Doing good doesn’t always work out the way you planned it.
You want to save the world, and you end up at an office job.
You want to help kids, and you find yourself shown up by a middle schooler who you’re supposed to be tutoring, but whose mathematics is better than yours. (You end up going to a movie instead.)
Someone asks you to do a random act of kindness. Just one day. It could be anyone, anything, at any time.
But the lady behind you on the line at Starbucks is wearing a coach bag. At the dog park, for once there’s no evidence of anything dog parents have ‘accidentally’ left behind.

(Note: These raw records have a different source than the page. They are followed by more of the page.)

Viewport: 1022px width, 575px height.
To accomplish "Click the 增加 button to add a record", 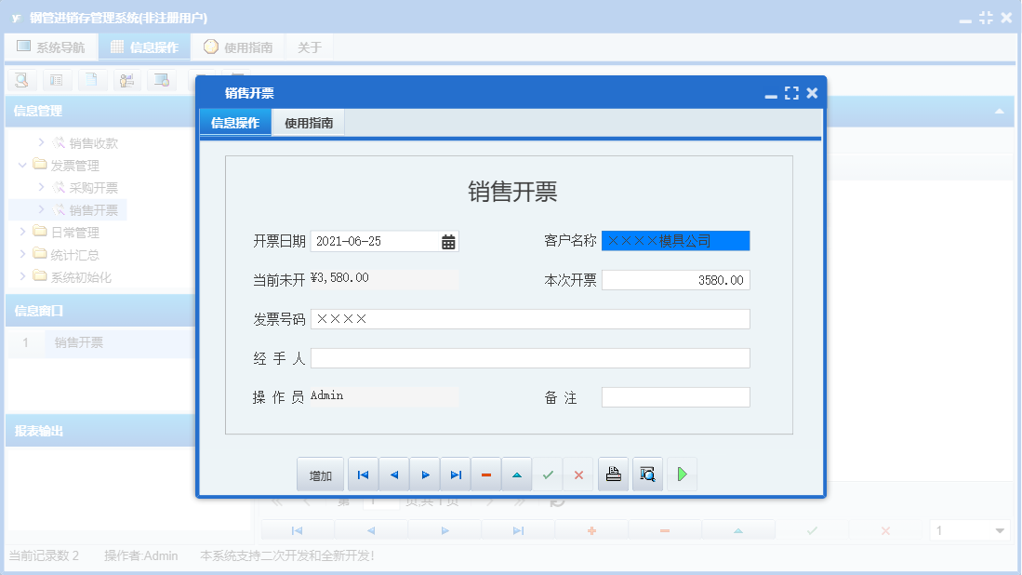I will [319, 474].
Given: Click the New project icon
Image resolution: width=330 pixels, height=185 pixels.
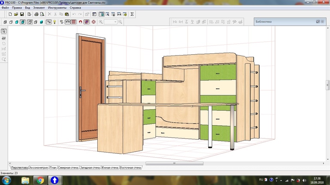Looking at the screenshot, I should pos(10,14).
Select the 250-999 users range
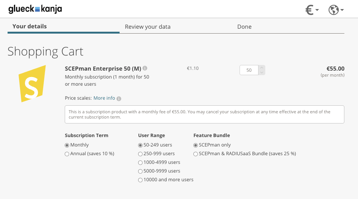 (140, 154)
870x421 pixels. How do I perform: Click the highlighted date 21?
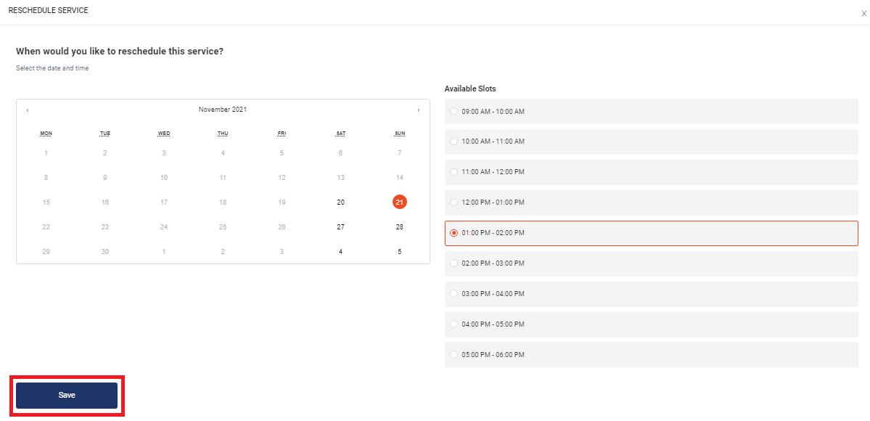click(399, 202)
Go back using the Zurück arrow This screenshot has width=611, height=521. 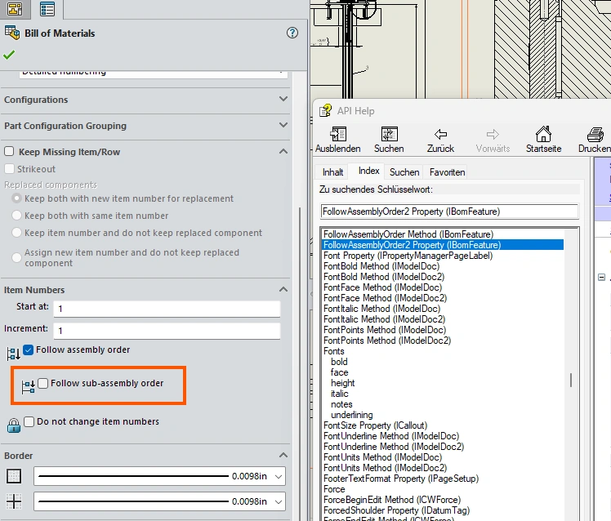[441, 135]
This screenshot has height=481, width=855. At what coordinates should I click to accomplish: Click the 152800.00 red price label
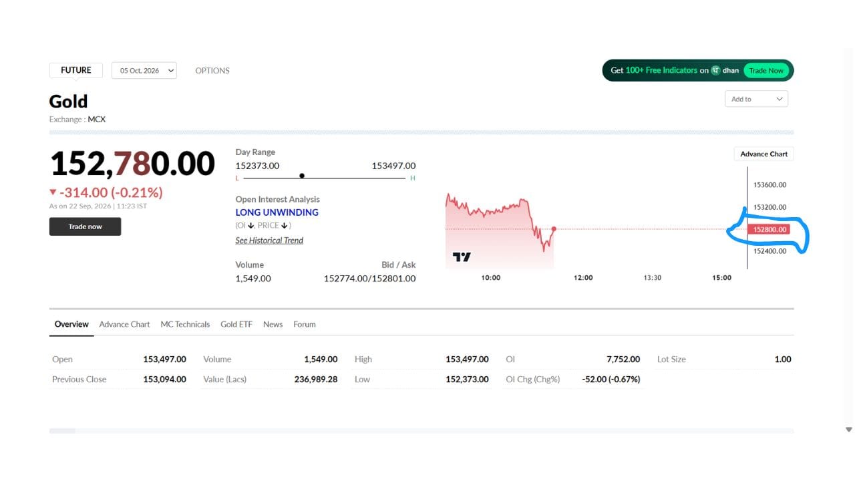tap(770, 229)
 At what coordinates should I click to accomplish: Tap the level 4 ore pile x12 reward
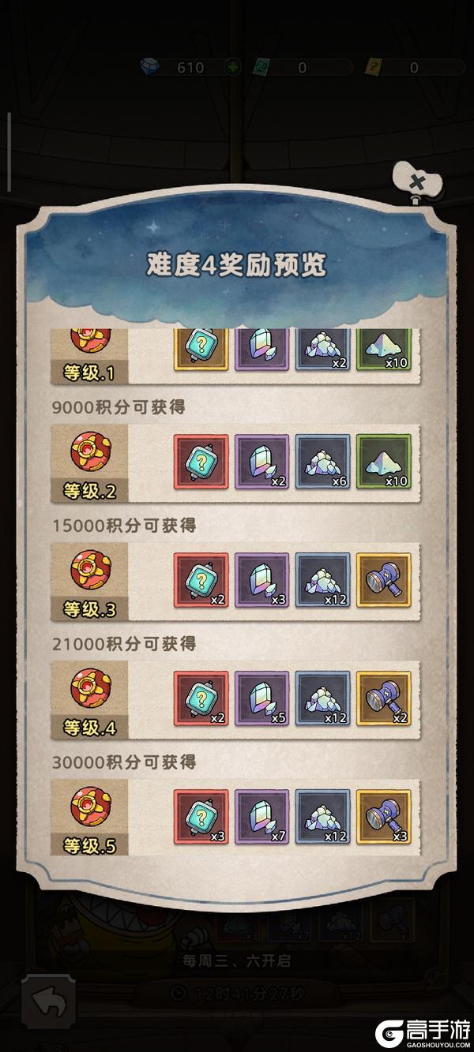[x=323, y=698]
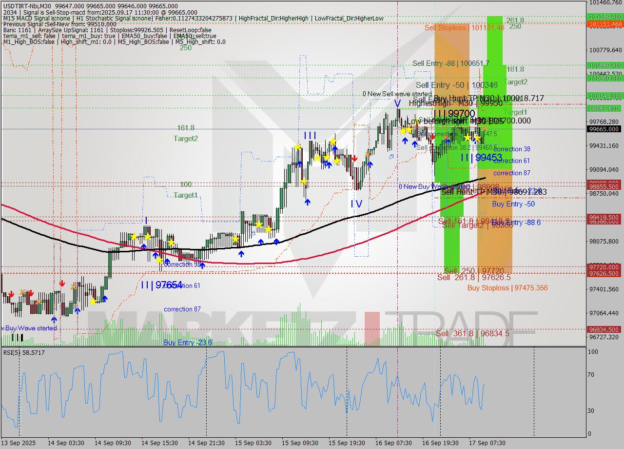The image size is (624, 449).
Task: Click an orange X marker on the far-left candles
Action: point(22,291)
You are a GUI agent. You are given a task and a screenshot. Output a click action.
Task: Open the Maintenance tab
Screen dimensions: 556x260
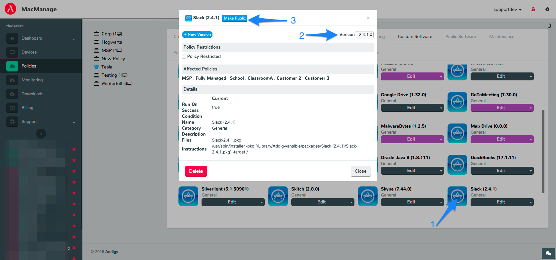pos(501,37)
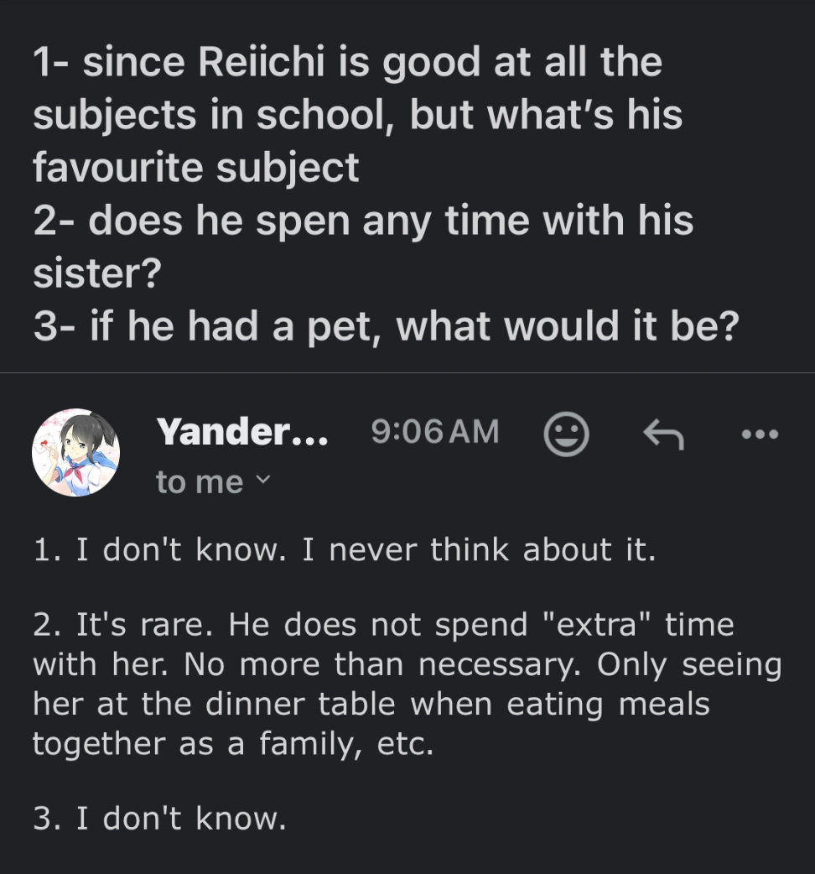Open the three-dot more options menu
This screenshot has height=874, width=815.
[760, 435]
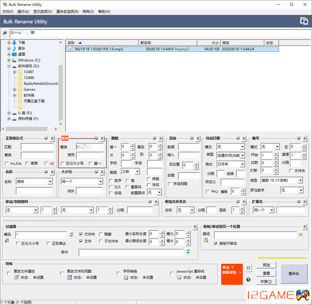Enable 区分大小写 in the 替换 panel
The width and height of the screenshot is (312, 305).
pyautogui.click(x=63, y=163)
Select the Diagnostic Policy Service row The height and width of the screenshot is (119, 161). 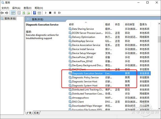[x=85, y=78]
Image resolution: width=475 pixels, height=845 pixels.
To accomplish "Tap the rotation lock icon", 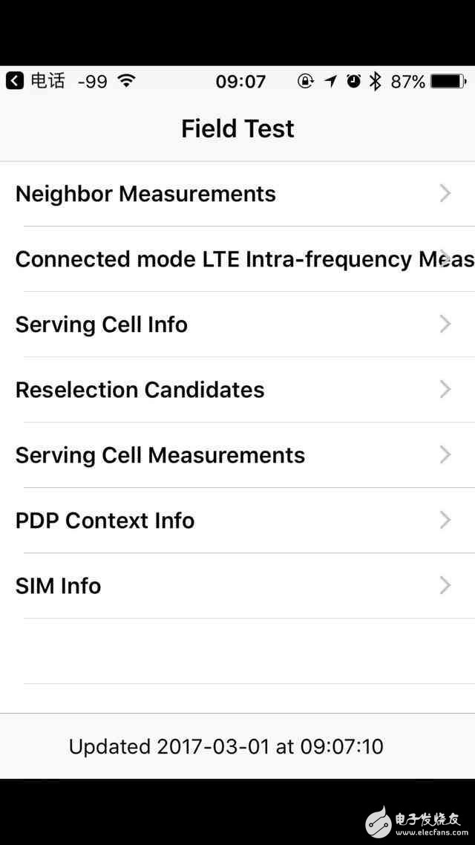I will (x=305, y=81).
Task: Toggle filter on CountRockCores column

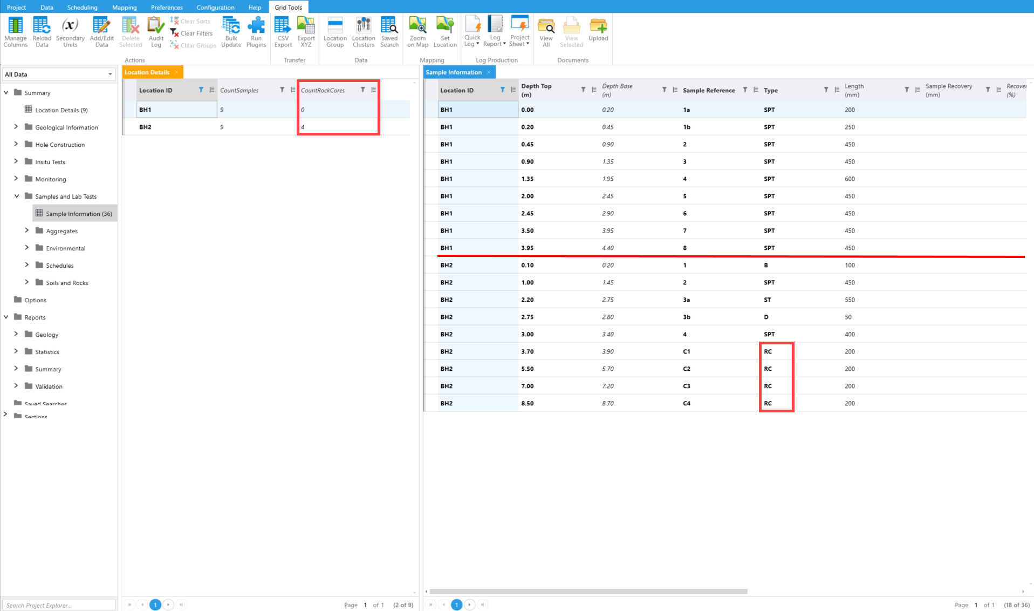Action: click(362, 90)
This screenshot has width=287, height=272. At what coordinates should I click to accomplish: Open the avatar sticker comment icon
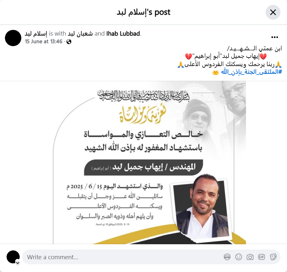pyautogui.click(x=227, y=257)
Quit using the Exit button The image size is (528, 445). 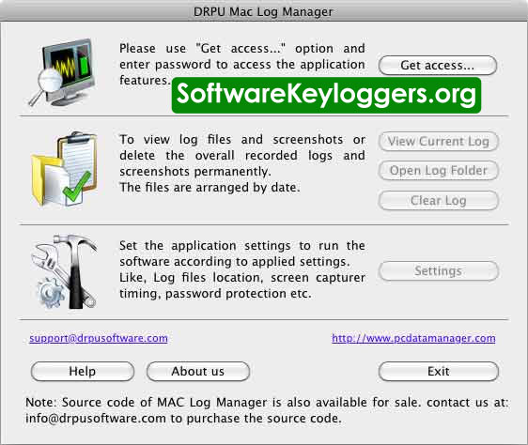coord(438,371)
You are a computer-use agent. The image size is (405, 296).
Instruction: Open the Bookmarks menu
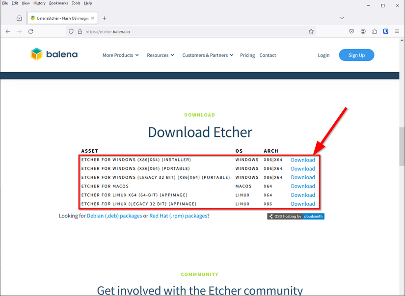58,3
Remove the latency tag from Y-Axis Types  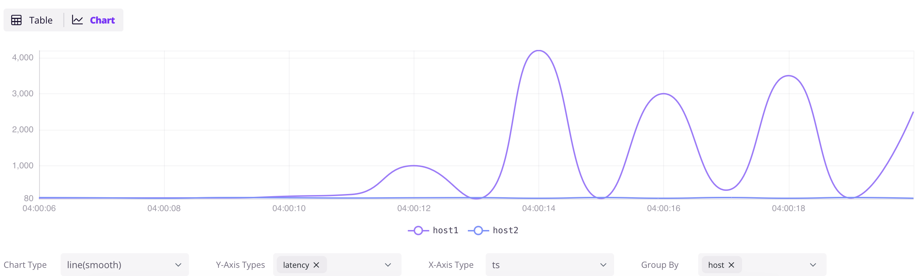[316, 265]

And the elderly man getting off the elevator looks like he is enjoying what time he’s got left to walk unsupported, even if his legs do shake a little as he goes.
Or you sign up to volunteer at a hospital.
Once a week you go there, walk in past the wheelchairs and oxygen tanks, past the families on couches eating vending machine snacks, past the updates being passed on from cell phones, past the air made up of so many people holding their breath, and the sound of past and present laughs and tears and whispers, past the doors that people have walked through once – or a hundred times.
But there’s not much good to do.
You give a blanket to a mother who’s fallen asleep by her son’s bedside. You take a message to a patient’s friend. You ask if the sibling would like some toys. You get them a cup of coffee no one drinks.
Three hours is a long time.
And then one day, you walk in, as you always do, and the nurse points to Room 301.
“Hey, can you go in there?”
Sure.
“New one. Premature”
What do you want me to do?
“Just hold him.”
Three hours is just a moment.
How to Watch Someone Three Days Old
Begin with blankets
torn from a heartbeat and left for the wash
Shut out afternoon and listen
for something occasional
the scratch of a bell
Without wrinkling
there is life after all
breath on a vastness of cotton
Come in lose yourself in
the smooth mask of unmatched beginnings
but give in
to the intimacy of checking and you will miss
The slippered blue unfurling
From here it is all movement
a cocoon unravels, grows the tightened harmonies of grocery store cries
Be first without fading flannel slides like water
Crunch him
Let him rock on the waves of sifted air
leafed in the clovered comfort of swaying
When your arms stale, know they have years to stretch
What clings a minute?
Last in this accident of weight
-darcy miller
Noah said:
This is so beautiful. I need to read the poem again to fully digest it, but I love your use of the second person in the narrative. Your writing is so crisp and beautiful and simple. Thank you for sharing this.